> Work order
Skip the pictures, and retype the data below in full, exactly.

> Data provided
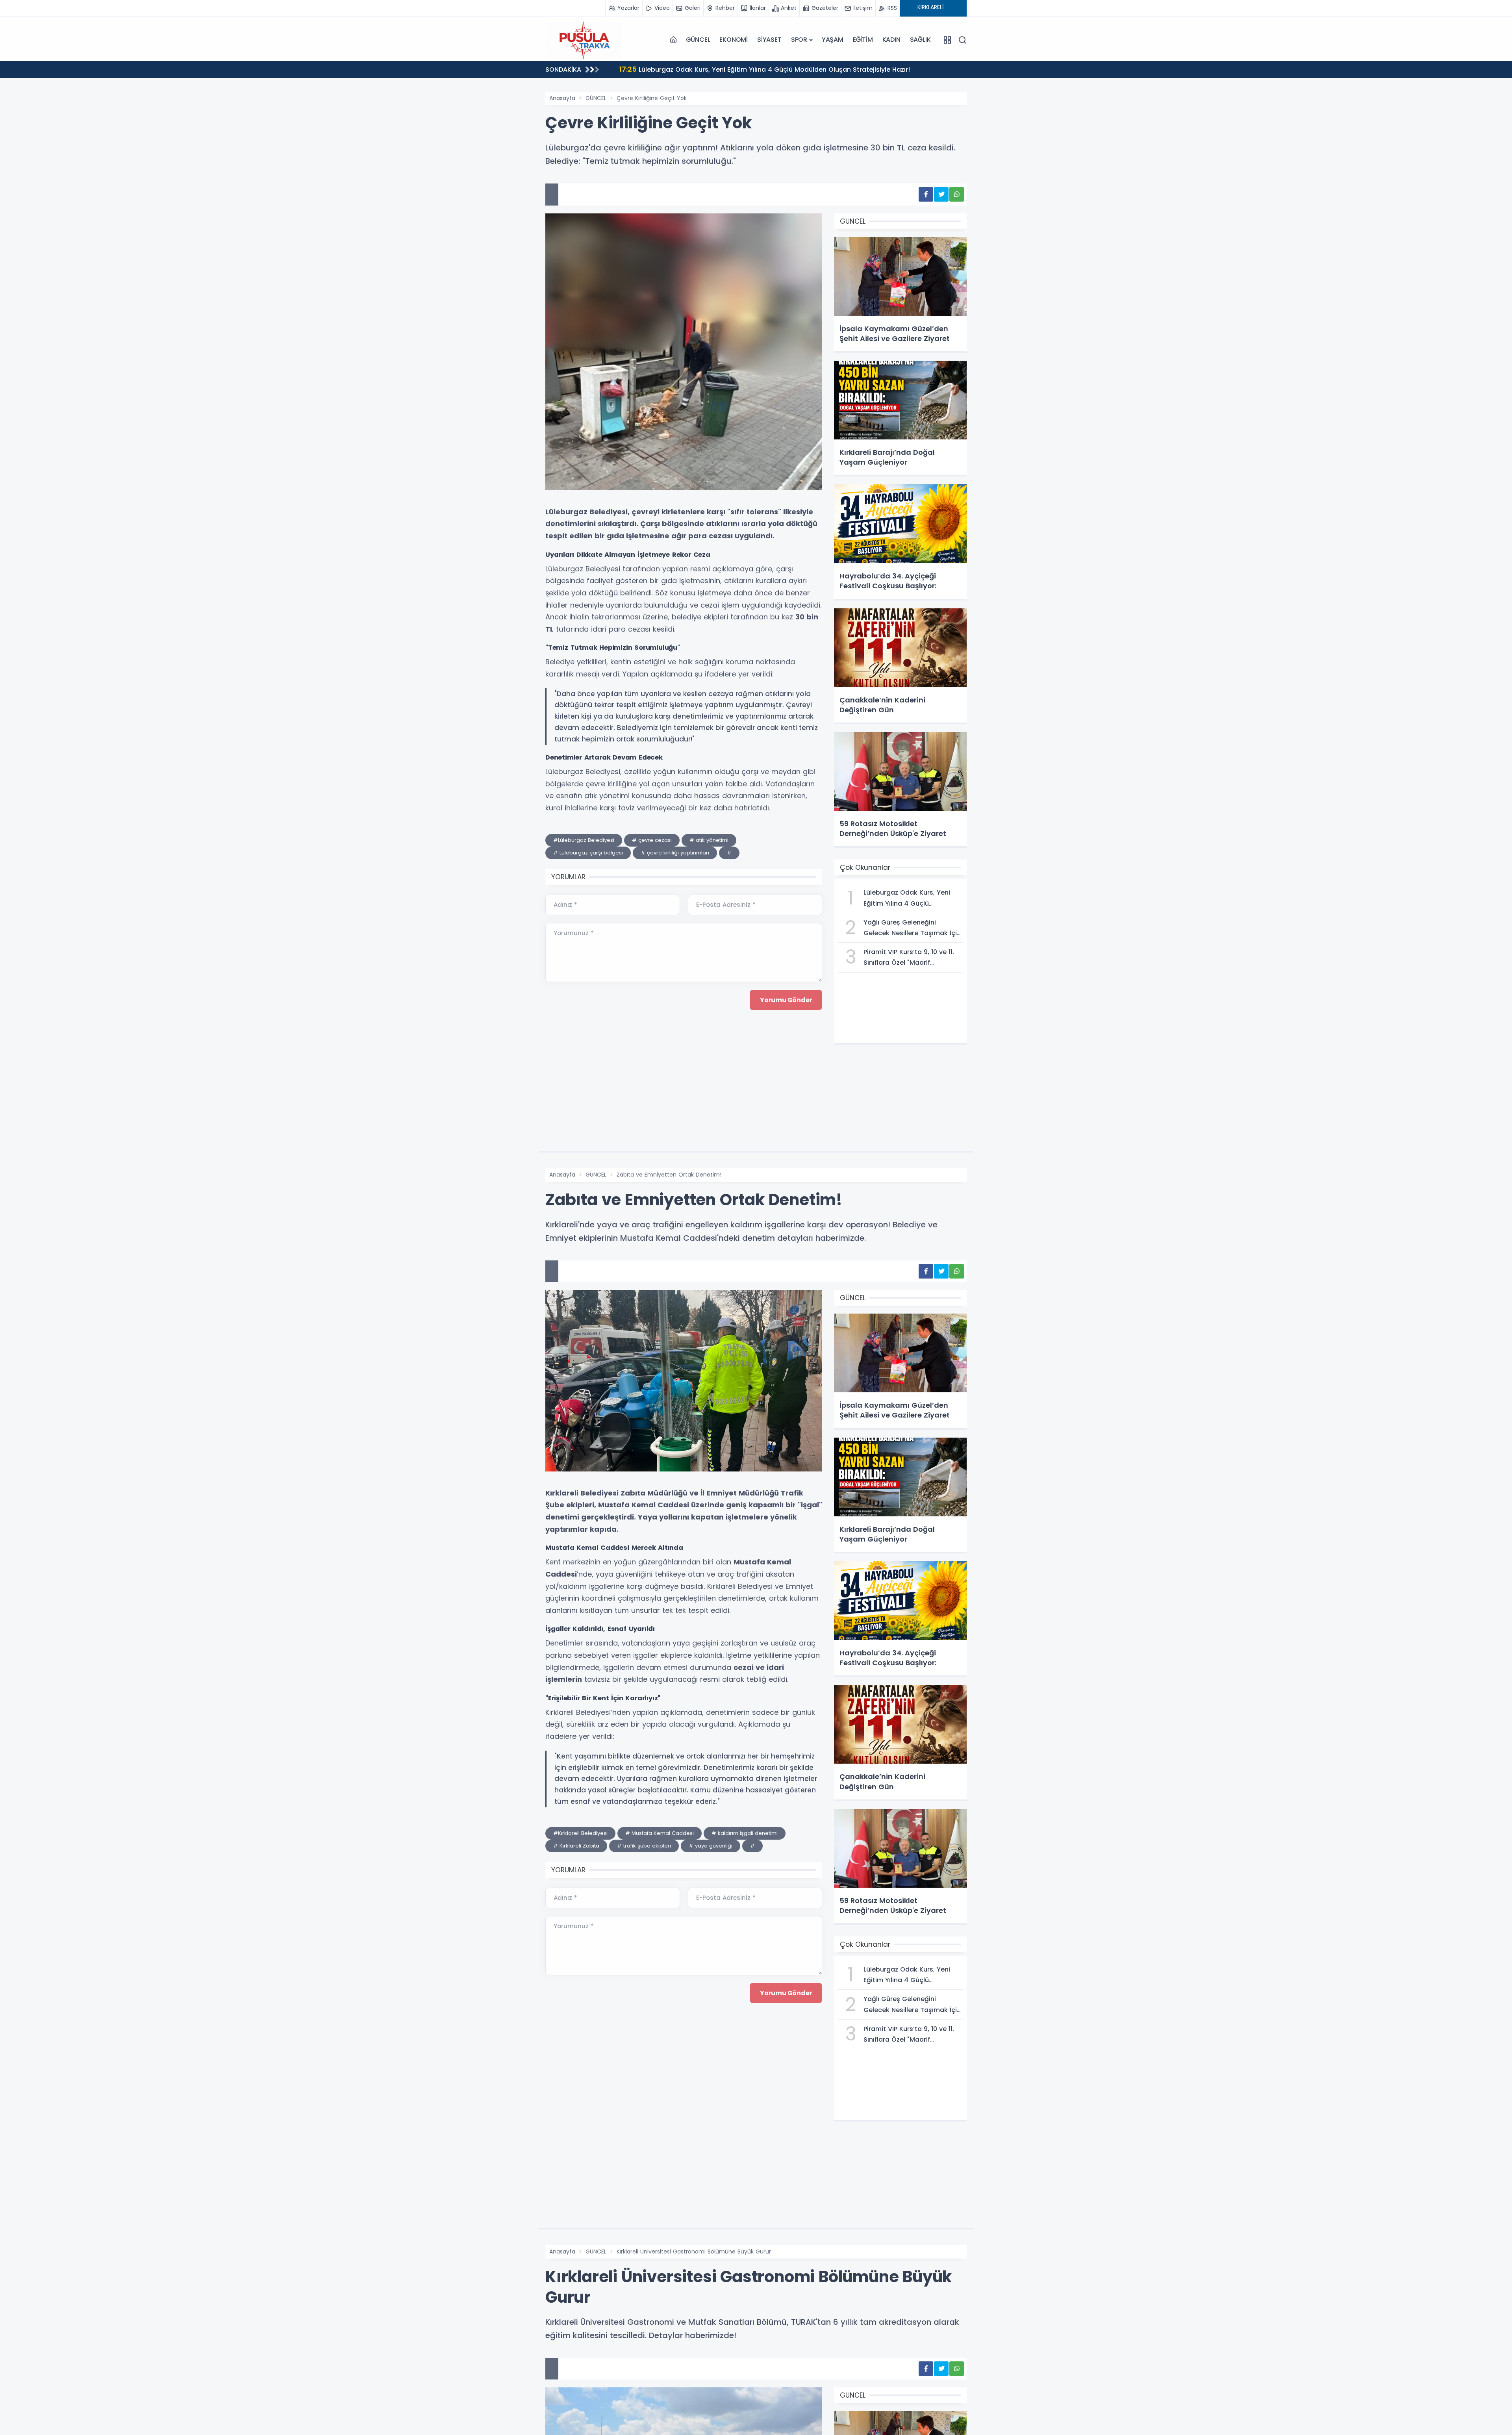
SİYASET (769, 39)
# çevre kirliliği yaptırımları (675, 852)
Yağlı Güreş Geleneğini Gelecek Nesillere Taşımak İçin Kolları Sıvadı (736, 69)
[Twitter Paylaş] (941, 194)
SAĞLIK (920, 39)
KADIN (891, 39)
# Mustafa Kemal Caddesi (659, 1833)
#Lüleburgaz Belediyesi (583, 840)
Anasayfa (562, 98)
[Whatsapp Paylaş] (956, 194)
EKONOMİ (733, 39)
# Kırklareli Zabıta (576, 1845)
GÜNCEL (698, 39)
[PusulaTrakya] (584, 40)
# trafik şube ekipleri (644, 1845)
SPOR (799, 39)
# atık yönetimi (708, 840)
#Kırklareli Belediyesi (580, 1833)
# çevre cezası (652, 840)
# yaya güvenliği (710, 1845)
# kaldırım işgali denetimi (745, 1833)
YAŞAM (832, 39)
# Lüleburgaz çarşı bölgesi (588, 852)
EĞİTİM (863, 39)
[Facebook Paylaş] (926, 194)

> Result for this task
SİYASET (769, 39)
# çevre kirliliği yaptırımları (675, 852)
Yağlı Güreş Geleneğini Gelecek Nesillere Taşımak İçin Kolları Sıvadı (736, 69)
[Twitter Paylaş] (941, 194)
SAĞLIK (920, 39)
KADIN (891, 39)
# Mustafa Kemal Caddesi (659, 1833)
#Lüleburgaz Belediyesi (583, 840)
Anasayfa (562, 98)
[Whatsapp Paylaş] (956, 194)
EKONOMİ (733, 39)
# Kırklareli Zabıta (576, 1845)
GÜNCEL (698, 39)
[PusulaTrakya] (584, 40)
# trafik şube ekipleri (644, 1845)
SPOR (799, 39)
# atık yönetimi (708, 840)
#Kırklareli Belediyesi (580, 1833)
# çevre cezası (652, 840)
# yaya güvenliği (710, 1845)
# kaldırım işgali denetimi (745, 1833)
YAŞAM (832, 39)
# Lüleburgaz çarşı bölgesi (588, 852)
EĞİTİM (863, 39)
[Facebook Paylaş] (926, 194)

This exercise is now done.